- DOCUMENT EXTRACT:
** Begin **

As a side note, as annoying as dongles are, they are in almost every way preferable to other copy protections involving online activation and node locking which are abusive in the extreme and create administrative agony for anyone trying to manage these machines in a production environment.

Adjacent to this USB-A port is a mysterious latch. I initially speculated that this was to lock the copy protection dongle in place when dragging (Or rolling! It’s the third Apple computer [but the first Mac] made to offer wheels. https://en.wikipedia.org/wiki/Apple_Network_Server) the machine around to keep it from rattling out of its connector. Matt Christensen (@_mchristensen) pointed out on Twitter that this latch likely moves the long black rail in front of the PCI slots to lock and unlock cards that provide a hook for this purpose on their board edges. Which or both functions, (something else?) this latch serves is yet another item for the TBD list.

 

PCI Slots

 

Slots 600

This Mac has one more slot than the “slottiest” Mac in Apple History, the Mac IIfx. (6 NuBus Slots and 1 Processor Direct slot). The 2019 Mac Pro has 8 PCI slots. Not one, or two or three.. four stones!.. Err.. Eight slots! PCIe gen 3 slots.

** End **

- RECORDS SHOWN:
** Begin **

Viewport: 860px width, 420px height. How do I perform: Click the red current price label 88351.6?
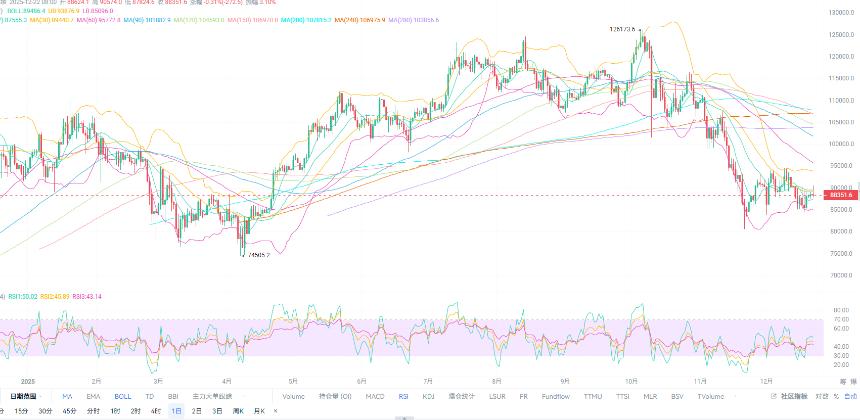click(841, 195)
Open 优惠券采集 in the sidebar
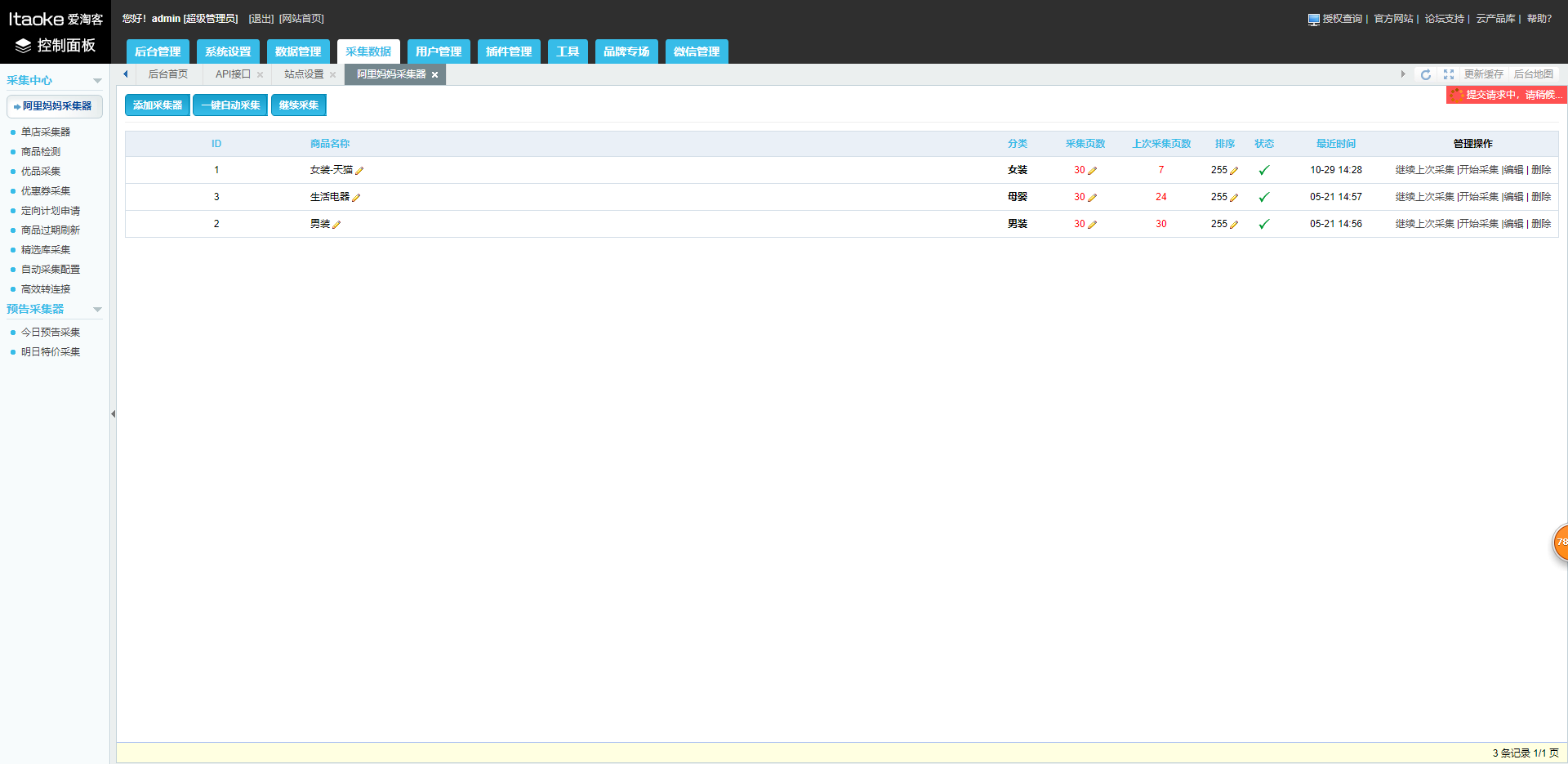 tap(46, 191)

** End **
** Begin **

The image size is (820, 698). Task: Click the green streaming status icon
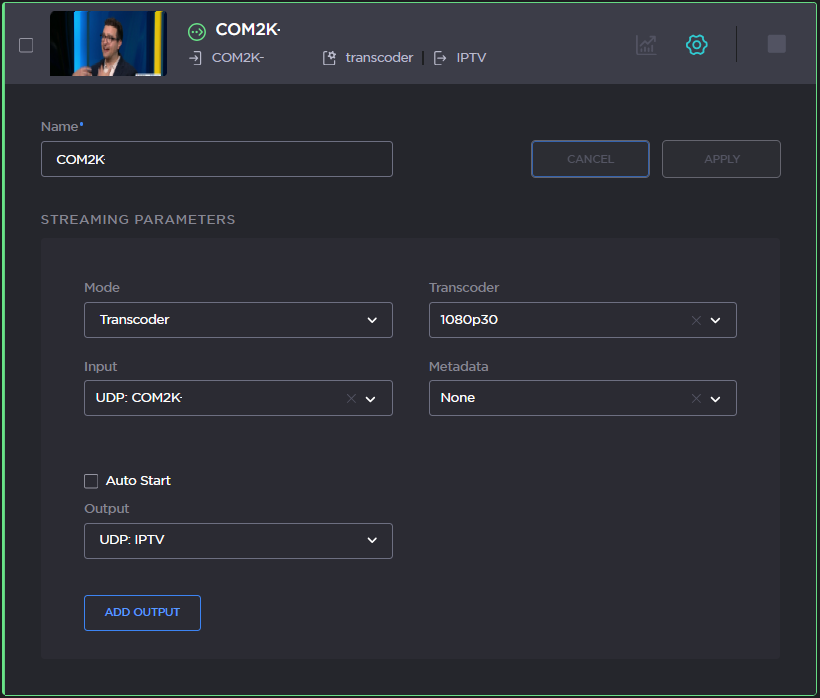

** End **

- WHAT YOU NEED TO DO:
Write out the Mac Pro text above word for word, from start to finish.

- ANSWER TO THIS TASK:
As a side note, as annoying as dongles are, they are in almost every way preferable to other copy protections involving online activation and node locking which are abusive in the extreme and create administrative agony for anyone trying to manage these machines in a production environment.

Adjacent to this USB-A port is a mysterious latch. I initially speculated that this was to lock the copy protection dongle in place when dragging (Or rolling! It’s the third Apple computer [but the first Mac] made to offer wheels. https://en.wikipedia.org/wiki/Apple_Network_Server) the machine around to keep it from rattling out of its connector. Matt Christensen (@_mchristensen) pointed out on Twitter that this latch likely moves the long black rail in front of the PCI slots to lock and unlock cards that provide a hook for this purpose on their board edges. Which or both functions, (something else?) this latch serves is yet another item for the TBD list.

 

PCI Slots

 

Slots 600

This Mac has one more slot than the “slottiest” Mac in Apple History, the Mac IIfx. (6 NuBus Slots and 1 Processor Direct slot). The 2019 Mac Pro has 8 PCI slots. Not one, or two or three.. four stones!.. Err.. Eight slots! PCIe gen 3 slots.